Does 18 U.S.C. Section 3501 supplant Supreme Court precedent and make admissible voluntary confessions that are taken more than six hours after arrest and before that person has been presented before judicial officers?
Media for Corley v. United StatesAudio Transcription for Oral Argument - January 21, 2009 in Corley v. United States
Audio Transcription for Opinion Announcement - April 06, 2009 in Corley v. United States
John G. Roberts, Jr.:
Justice Souter has our opinion this morning in case 07-10441, Corley versus United States, which will be announced by Justice Kennedy.
Anthony M. Kennedy:
This case comes to us on writ of certiorari to the United States Court of Appeals for the Third Circuit.
Federal law has long required that when a suspect is arrested on federal charges, the arresting officer bring him before a magistrate judge as soon as reasonably possible.
In two cases, McNabb versus United States and Mallory versus United States, this Court has held that if arresting officers violate this law, any confession the suspect may give during the unreasonable delay is excluded from evidence and this is known as the McNabb-Mallory rule.
In 1968, Congress considered changing the McNabb-Mallory rule as well as overruling our decision in Miranda versus Arizona and it passed 18 U.S.C. Section 3501.

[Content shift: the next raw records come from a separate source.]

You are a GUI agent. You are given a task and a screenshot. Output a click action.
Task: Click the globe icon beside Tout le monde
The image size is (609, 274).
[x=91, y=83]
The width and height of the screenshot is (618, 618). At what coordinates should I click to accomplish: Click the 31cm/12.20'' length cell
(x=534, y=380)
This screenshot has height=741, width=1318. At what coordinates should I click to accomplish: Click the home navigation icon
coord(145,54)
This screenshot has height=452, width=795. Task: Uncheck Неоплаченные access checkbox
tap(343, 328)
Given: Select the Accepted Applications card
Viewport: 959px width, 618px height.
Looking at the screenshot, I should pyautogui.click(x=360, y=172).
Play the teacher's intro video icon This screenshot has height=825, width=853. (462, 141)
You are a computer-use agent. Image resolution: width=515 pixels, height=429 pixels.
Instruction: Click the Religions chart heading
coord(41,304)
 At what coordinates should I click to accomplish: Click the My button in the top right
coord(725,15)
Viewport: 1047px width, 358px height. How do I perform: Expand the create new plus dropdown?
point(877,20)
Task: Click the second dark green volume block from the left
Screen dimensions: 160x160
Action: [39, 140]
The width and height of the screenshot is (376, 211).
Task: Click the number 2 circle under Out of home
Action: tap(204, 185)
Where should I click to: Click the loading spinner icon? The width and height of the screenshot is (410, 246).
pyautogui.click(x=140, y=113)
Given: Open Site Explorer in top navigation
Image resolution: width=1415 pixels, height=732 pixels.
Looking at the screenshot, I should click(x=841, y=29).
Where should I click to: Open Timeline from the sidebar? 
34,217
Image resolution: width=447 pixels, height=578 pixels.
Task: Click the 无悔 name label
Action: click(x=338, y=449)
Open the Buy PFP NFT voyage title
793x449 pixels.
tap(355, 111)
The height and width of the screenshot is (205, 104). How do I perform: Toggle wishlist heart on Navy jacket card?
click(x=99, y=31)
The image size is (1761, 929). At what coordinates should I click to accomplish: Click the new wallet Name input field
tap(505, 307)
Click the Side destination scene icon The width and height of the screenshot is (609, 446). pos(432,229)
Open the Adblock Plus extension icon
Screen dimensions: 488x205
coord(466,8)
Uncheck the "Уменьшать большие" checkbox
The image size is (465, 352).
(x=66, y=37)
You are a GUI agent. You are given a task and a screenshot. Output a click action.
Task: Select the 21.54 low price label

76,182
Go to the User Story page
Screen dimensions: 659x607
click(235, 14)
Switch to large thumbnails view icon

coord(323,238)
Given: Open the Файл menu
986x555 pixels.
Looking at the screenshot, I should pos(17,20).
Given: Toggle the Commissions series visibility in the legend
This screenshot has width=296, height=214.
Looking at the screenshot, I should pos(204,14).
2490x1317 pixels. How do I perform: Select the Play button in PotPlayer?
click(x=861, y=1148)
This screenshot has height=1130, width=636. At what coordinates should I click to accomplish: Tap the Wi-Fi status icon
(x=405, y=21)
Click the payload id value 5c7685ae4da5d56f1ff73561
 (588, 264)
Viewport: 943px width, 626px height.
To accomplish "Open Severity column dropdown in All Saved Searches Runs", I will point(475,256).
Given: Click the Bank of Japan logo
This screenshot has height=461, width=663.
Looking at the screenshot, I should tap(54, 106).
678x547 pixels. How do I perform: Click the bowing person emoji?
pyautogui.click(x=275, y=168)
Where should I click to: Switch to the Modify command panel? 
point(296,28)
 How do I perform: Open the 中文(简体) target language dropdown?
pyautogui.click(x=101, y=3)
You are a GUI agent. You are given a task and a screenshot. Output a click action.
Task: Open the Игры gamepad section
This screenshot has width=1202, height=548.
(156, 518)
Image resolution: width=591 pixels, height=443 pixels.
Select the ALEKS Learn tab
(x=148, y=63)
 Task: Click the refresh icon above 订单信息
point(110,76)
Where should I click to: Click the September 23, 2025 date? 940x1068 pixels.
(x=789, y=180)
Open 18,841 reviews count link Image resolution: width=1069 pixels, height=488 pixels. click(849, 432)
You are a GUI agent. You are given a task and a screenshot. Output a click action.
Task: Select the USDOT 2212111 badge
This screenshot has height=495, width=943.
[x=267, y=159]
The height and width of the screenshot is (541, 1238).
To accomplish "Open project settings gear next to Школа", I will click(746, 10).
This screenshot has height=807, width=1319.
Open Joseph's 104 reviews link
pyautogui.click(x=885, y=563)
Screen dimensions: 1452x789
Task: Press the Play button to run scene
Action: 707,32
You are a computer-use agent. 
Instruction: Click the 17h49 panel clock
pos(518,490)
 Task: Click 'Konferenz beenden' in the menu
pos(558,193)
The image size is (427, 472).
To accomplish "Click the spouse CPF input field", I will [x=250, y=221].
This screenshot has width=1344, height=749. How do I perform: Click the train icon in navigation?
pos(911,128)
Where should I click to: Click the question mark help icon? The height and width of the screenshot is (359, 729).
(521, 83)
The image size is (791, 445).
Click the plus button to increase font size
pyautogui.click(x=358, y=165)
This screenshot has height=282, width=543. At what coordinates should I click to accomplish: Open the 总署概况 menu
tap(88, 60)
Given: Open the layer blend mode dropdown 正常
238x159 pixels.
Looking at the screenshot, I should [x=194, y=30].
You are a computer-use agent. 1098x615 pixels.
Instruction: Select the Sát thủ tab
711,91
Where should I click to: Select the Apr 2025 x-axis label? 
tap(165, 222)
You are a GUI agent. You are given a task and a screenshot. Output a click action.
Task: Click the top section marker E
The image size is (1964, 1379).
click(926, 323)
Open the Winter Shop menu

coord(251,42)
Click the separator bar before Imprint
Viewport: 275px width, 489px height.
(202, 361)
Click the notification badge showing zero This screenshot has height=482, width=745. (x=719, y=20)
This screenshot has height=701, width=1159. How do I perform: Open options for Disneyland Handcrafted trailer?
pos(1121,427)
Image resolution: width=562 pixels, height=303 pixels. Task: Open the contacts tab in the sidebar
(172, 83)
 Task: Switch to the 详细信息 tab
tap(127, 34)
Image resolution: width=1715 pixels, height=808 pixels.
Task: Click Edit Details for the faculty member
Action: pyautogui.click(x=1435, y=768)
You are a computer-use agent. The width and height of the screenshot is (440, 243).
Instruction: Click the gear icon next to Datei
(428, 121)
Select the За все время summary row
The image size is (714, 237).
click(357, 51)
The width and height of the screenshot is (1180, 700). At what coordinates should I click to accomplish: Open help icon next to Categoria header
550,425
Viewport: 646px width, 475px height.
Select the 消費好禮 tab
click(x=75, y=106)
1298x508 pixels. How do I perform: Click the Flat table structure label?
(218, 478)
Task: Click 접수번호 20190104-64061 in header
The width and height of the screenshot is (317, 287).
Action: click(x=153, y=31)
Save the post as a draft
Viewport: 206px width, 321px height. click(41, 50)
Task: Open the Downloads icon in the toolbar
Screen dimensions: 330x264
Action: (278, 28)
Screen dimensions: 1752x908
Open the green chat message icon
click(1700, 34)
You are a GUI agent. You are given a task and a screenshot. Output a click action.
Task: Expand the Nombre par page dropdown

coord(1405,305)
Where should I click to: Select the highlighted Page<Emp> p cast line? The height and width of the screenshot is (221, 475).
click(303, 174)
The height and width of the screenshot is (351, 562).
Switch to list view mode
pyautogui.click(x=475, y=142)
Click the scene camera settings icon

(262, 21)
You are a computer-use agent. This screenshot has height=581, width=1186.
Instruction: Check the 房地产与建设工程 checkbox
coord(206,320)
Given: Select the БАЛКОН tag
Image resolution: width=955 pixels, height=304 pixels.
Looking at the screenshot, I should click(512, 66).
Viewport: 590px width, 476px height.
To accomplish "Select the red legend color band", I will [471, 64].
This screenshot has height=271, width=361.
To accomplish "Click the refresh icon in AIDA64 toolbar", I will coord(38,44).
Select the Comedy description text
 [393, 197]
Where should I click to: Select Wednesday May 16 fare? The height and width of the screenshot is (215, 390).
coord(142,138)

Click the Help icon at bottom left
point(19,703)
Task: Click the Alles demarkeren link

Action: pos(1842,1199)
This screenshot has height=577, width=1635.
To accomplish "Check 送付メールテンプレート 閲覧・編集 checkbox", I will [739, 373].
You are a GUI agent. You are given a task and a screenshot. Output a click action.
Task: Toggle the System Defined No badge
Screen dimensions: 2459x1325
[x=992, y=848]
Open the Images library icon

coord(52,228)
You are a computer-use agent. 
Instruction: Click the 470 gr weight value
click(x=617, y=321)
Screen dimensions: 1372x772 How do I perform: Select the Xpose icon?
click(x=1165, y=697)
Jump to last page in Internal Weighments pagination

And the question in this case is whether 3501 did a way with McNabb-Mallory altogether or merely limited its application.
The issue arose here because petitioner Corley confessed to a bank robbery nine and a half hours after his arrest but before being brought before a magistrate.
The Third Circuit held his confession admissible concluding that Section 3501 eliminated McNabb-Mallory entirely, we disagreed.
Section 3501 is not a model of clarity.
Section 3501(a) says that any voluntary confession is admissible in evidence.
But subsection 3501(c) says that no confession shall be inadmissible solely because of delay unless the delay exceeds six hours.
If subsection (a) meant what it literally said, subsection (c) would be entirely superfluous because (a) would make any voluntary confession admissible regardless of whether they occurred within six hours of the arrest.
Giving (a) its literal scope would also eliminate some rules of evidence as it would make any voluntary confession admissible even if it were, for example, hearsay or protected by attorney-client privilege.
We therefore read subsection (a) as doing nothing more than attempting to overrule Miranda and (c) is limiting McNabb-Mallory to confessions given over six hours after arrest.
Section 3501's legislative history confirms that this is what Congress intended and this reading ensures that the federal requirement of presenting an arrestee to a magistrate promptly retains some teeth.
Now, we vacate and remand so the Third Circuit can apply the proper interpretation of Section 3501.
Justice Alito has filed a dissenting opinion in which the Chief Justice and Justices Scalia and Thomas joined.